Amsterdam University closed for 2 days after anti-Israel activists storm building

All buildings are shut through Wednesday; city police say university has filed a report against the protesters for acts of vandalism

Dutch police clash with anti-Israel protesters at the University of Amsterdam on May 13. (AFP)
Dutch police clash with anti-Israel protesters at the University of Amsterdam on May 13. (AFP)

AMSTERDAM, Netherlands – The University of Amsterdam says it will remain closed for two days, after police moved in to end an anti-Israel protest at one of its campuses on Monday.

The university’s board said it had canceled all classes Tuesday and Wednesday and has closed all buildings as it said it cannot guarantee safety for those on campus.

The university has been the scene of violent clashes between protesters and riot police three times in the past week, as activists who demand that the university cuts all ties with Israeli institutions blocked and occupied campuses.

Protests began on Monday when university staff and students staged a walkout in in response to the violent end to an occupation of a university building on May 8.

The university’s board said the protest had been peaceful until a group of masked outsiders joined the original group and started blocking entrances and emergency exits and caused serious damage to the building and its library.

Protesters, atop makeshift barriers of desks, bricks and wooden pallets used fire extinguishers to push back police, local television showed.

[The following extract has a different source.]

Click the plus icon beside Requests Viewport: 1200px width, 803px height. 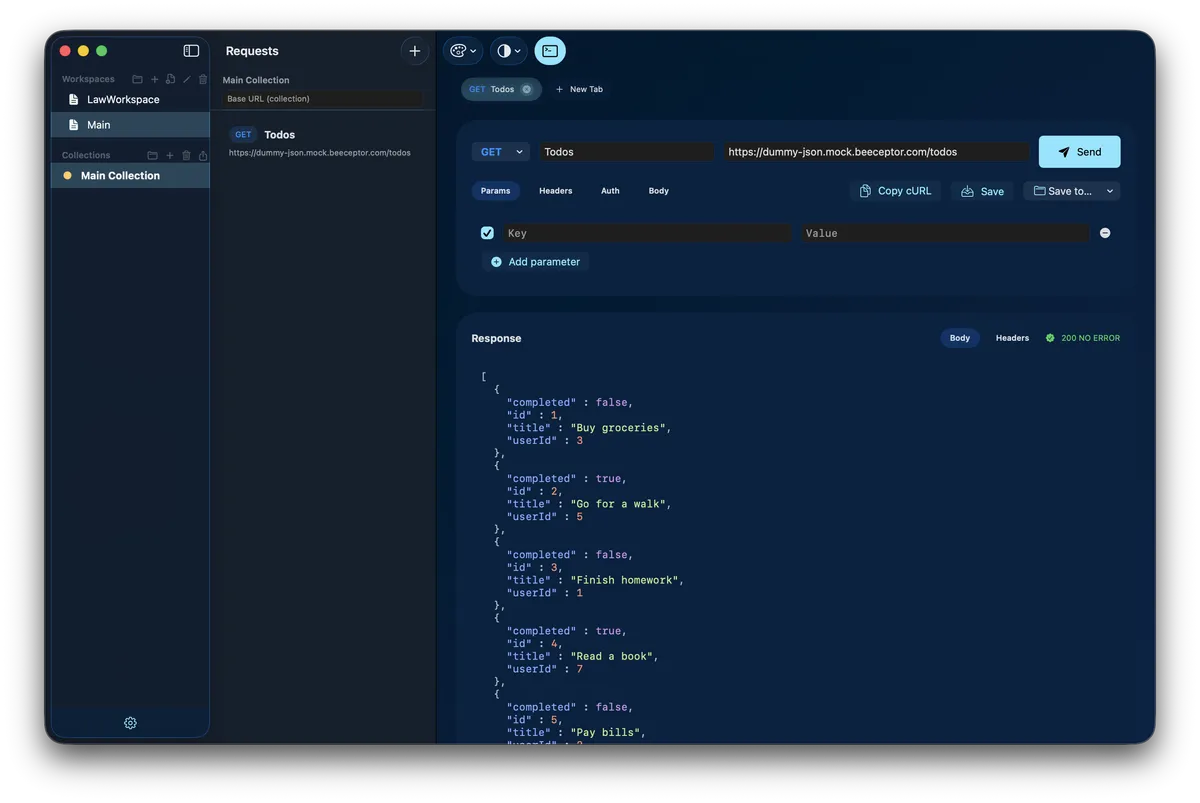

Reuters video showed officers in riot gear struck protesters on the head with batons and knocked down the barricades, dragging many young students away as hundreds of others shouted, “Shame on you!”

In a post on social media site X, Amsterdam police said the university had filed a police report against the protesters for acts of vandalism.

Students across the Netherlands have been holding pro-Palestinian, anti-Israel protests since May 6, that have largely ended without police interference outside Amsterdam.

The protests join a wave of unrest on US university campuses and other European campuses, where students set up protest encampments and called for their schools to divest from Israel amid the ongoing war in Gaza, sparked by Hamas’s October 7 massacre that killed some 1,200 people, most of them civilians and saw 252 other taken hostage.